## ACTION ITEM
Reproduce word for word everything from "The number represents" down to "SCA in October." in the media newsletter excerpt below.

## TEXT PASSAGE
----
We’ve now had 12 consecutive months of SMI reporting a monthly decline in overall adspend. The last time SMI issued a monthly update with a plus rather than a minus number in it was for October last year.
Could the November numbers (due out at the end of this month) be where it begins to turn? I’m not sure it feels like it.

Campaign of the Week: Holey Moley’s Fun Way To Test Friendships
In each edition of BOTW, our friends at Little Black Book Online highlight their most interesting advertising campaign of the week.

LBB’s ANZ reporter Casey Martin writes:
Dentsu Creative has created a new campaign for Holey Moley demonstrating how people show their true colours in a round of mini golf.
Three spots use dry and witty humour to showcase why Holey Moley is the place to “test friendships”. It plays into the fact that mini golf, much like Monopoly, can bring the very best and very worst out of people.
Unmade Index can’t escape the 600 vortex
The Unmade Index’s attempts to escape the 600-point zone were thwarted again yesterday, with a fall of 0.99% taking it back down to 596.9 points.

The number represents a 40% fall in the value of ASX-listed media and marketing stocks since the index began on 1000 points in January last year.
Yesterday’s biggest fall was for Nine, which lost 1.81%. Southern Cross Austereo lost 1.43%, Enero 1.58% and IVE Group 0.25%.
ARN Media was the only stock to rise, by 1.57%. ARN is trading at its highest price since it kicked off its bid to take over SCA in October.
----
## PROVIDED MATERIAL
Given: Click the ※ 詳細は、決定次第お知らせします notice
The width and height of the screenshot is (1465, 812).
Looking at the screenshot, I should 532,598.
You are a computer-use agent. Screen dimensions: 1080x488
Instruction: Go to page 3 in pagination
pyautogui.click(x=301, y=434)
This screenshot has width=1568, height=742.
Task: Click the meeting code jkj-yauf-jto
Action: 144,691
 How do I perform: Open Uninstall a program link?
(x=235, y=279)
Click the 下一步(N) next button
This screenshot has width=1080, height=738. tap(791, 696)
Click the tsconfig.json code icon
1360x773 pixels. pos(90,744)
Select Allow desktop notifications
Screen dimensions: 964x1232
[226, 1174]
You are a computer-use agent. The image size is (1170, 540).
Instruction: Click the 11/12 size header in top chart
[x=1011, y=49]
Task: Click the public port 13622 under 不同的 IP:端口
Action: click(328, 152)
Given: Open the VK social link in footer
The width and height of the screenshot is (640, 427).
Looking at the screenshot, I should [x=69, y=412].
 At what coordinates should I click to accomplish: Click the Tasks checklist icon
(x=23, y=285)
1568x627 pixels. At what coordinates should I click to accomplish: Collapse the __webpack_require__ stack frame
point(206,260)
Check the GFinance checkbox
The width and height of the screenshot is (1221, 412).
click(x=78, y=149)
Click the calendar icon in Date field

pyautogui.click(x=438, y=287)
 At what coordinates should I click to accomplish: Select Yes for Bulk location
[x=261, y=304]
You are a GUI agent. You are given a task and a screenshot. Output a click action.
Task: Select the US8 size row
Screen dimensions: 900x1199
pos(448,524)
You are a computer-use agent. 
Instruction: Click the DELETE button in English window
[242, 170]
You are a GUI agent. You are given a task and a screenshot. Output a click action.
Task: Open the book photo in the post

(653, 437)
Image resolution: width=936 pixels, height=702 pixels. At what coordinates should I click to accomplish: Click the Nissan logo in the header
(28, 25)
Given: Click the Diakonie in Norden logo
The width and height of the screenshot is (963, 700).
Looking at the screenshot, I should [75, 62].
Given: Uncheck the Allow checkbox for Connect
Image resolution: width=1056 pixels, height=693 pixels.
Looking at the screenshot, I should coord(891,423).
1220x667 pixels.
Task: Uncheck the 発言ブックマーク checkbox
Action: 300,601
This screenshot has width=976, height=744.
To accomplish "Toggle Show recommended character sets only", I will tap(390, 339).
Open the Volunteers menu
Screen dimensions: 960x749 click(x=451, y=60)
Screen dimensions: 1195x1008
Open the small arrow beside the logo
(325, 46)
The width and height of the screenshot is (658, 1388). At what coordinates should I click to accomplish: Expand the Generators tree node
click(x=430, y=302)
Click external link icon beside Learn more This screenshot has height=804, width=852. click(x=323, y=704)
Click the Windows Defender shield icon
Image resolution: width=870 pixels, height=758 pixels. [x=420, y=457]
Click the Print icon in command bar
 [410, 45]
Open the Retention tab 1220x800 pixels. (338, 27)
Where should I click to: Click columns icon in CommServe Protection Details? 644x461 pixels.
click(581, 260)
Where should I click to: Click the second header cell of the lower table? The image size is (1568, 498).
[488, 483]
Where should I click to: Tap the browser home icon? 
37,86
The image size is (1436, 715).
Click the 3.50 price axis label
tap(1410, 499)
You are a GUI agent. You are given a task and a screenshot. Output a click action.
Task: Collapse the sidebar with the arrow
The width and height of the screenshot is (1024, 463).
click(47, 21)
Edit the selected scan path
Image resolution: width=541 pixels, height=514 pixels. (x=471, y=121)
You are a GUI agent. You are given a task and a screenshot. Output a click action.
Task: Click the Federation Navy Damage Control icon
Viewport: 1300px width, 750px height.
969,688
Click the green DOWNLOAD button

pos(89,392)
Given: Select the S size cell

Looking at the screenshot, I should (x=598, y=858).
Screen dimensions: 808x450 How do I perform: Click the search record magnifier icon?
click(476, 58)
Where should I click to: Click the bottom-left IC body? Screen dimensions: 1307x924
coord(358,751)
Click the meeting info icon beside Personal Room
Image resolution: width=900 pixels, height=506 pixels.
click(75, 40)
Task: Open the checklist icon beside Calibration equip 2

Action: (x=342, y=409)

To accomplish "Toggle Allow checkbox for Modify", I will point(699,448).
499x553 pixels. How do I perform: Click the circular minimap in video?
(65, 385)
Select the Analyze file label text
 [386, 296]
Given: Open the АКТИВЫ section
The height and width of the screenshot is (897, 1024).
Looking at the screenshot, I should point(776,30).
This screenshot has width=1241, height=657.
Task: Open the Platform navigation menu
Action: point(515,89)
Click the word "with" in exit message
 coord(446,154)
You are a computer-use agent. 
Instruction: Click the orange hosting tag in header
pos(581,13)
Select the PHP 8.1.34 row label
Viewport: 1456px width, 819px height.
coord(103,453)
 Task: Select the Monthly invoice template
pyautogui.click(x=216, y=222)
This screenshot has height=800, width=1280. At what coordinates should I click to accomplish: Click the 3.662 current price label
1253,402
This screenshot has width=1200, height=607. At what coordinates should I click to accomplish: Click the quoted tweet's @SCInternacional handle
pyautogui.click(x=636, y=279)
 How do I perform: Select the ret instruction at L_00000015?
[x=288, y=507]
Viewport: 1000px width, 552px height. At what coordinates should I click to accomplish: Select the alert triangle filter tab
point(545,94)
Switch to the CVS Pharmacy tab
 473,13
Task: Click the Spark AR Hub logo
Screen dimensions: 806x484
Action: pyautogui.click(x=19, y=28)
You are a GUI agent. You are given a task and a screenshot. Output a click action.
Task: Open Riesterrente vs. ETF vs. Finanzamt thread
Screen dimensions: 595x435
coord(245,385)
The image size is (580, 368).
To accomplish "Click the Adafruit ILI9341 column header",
----
## PROBLEM SOLUTION
The number represents a 40% fall in the value of ASX-listed media and marketing stocks since the index began on 1000 points in January last year.
Yesterday’s biggest fall was for Nine, which lost 1.81%. Southern Cross Austereo lost 1.43%, Enero 1.58% and IVE Group 0.25%.
ARN Media was the only stock to rise, by 1.57%. ARN is trading at its highest price since it kicked off its bid to take over SCA in October.